ISLAMABAD, May 6: A parliamentarians’ fact-finding mission has reported “massive human rights violations” in Adiala Jail after a surprise visit to the penitentiary in Rawalpindi.

A press statement of the Parliamentarians’ Commission for Human Rights (PCHR) said on Saturday that during its unannounced visit the mission detected cases of physical and mental torture, inhuman and degrading treatment of inmates and absence of basic facilities in the jail.

In their report on the visit the mission members threatened that unless the concerned authorities improved the situation in the jail “on emergency basis”, they would raise the issue in the parliament.

They also demanded that the government provide funds for changing prisons into ‘reform places’ rather than being places for torture and inhuman treatment as they found the Adiala Jail to be.

#PCHR sent its mission to Adiala after receiving complainants from the jail inmates, NGOs and media. It comprised Executive Director PCHR Kashmala Tariq, Syed Javed Ali Shah, Haroon Ihsan Paracha MNA. Shafique Chaudhry acted as chief coordinator of the commission.

It said the mission visited the punishment cells, or Kasuri cells in jail parlance, A-class barracks, the jail hospital and women ward unaccompanied by the jail staff.

Only DIG prisons Nadeem Kokab from Lahore accompanied the team during the visit.

Mission members interviewed the inmates in the absence of the jail officials to preclude post-visit victimisation of the prisoners.

#They observed that jail authorities used coercion in a regular manner to run the routine affairs to maintain law and order on the jail premises. Most prisoners showed marks of physical torture on their bodies to the delegates.

They also noted that the torture victims were rarely provided medical treatment.

Overcrowding was in evidence everywhere in the Adiala Jail and appeared to be the fundamental problem facing the inmates and the jail authorities.

Unlike other big jails in the country, Adiala does not have separate barracks for the convicted and the under-trail prisoners. And a ban ordered by the Supreme Court on remissions was contributing to growth in the jail population, according to the mission.

During its visit of A-class barracks, the mission was briefed by two detained members of parliament, Khwaja Saad Rafique and former speaker National Assembly Makhdoom Yousaf Raza Gillani briefed the problems in the jail.

They accused the jail authorities of inflicting worst kind of torture on the inmates. They said during the recent hunger strike by prisoners, the officials treated the protesters in a very degrading manner and alleged ringleaders were still facing torture.

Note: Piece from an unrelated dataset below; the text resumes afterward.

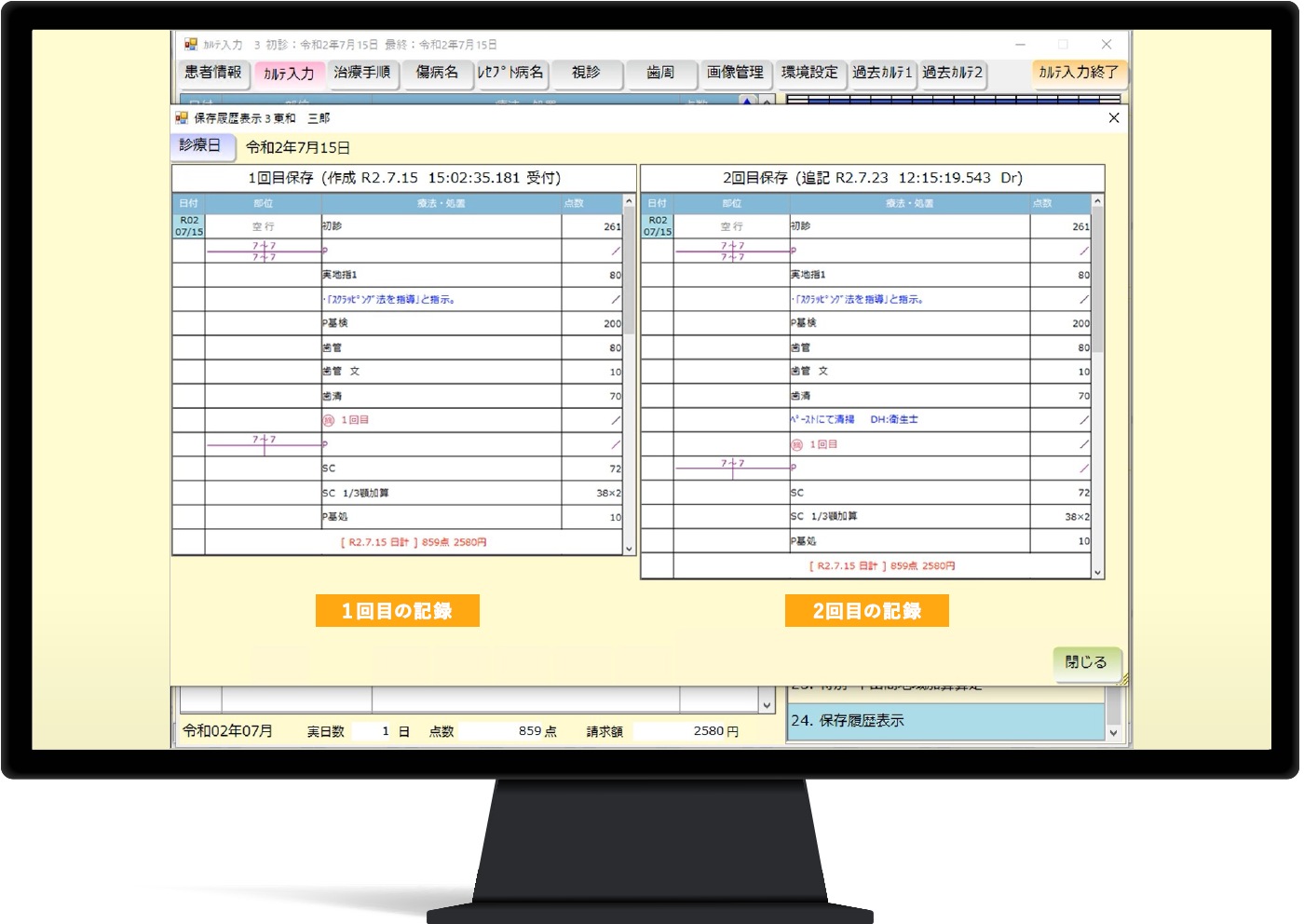Open the 患者情報 tab
The image size is (1304, 924).
(213, 73)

#When questioned, DIG prisons Nadeem Kokab and the jail superintendent told the PCHR mission that the jail was built for 1,964 inmates but was hosting today 5,400 prisoners.

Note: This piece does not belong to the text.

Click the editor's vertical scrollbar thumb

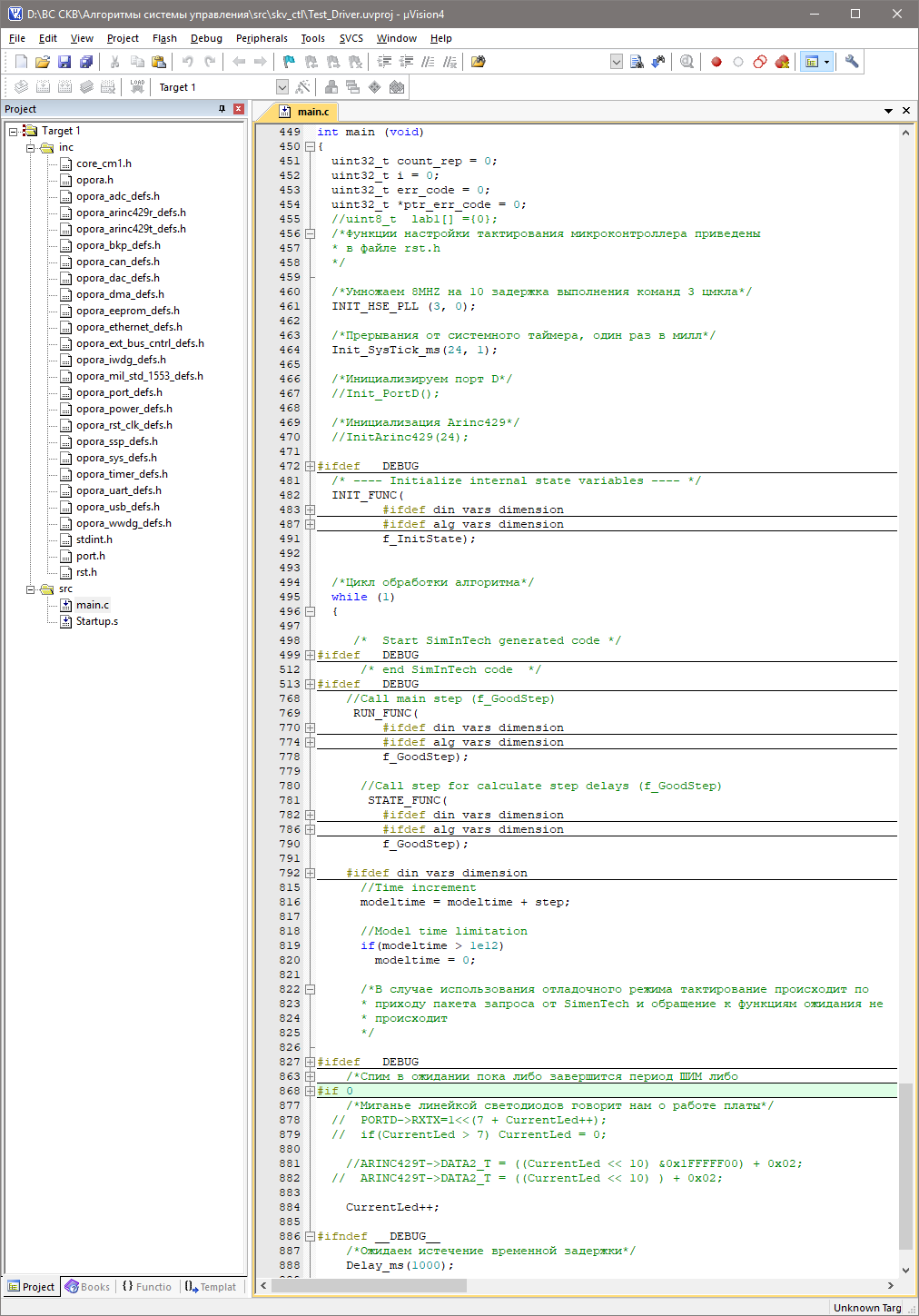(904, 1166)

There were only 200 wardens and officials, the staff was underpaid and no basic facilities existed for them, the officials said. One of them was quoted as saying that “the mafia inside the jail is very active and whenever we launch a campaign against them they engineer a media trial against us.

“This is the reason we are unable to remove drugs and the culture of impunity from the jail,” the jail superintendent told the mission.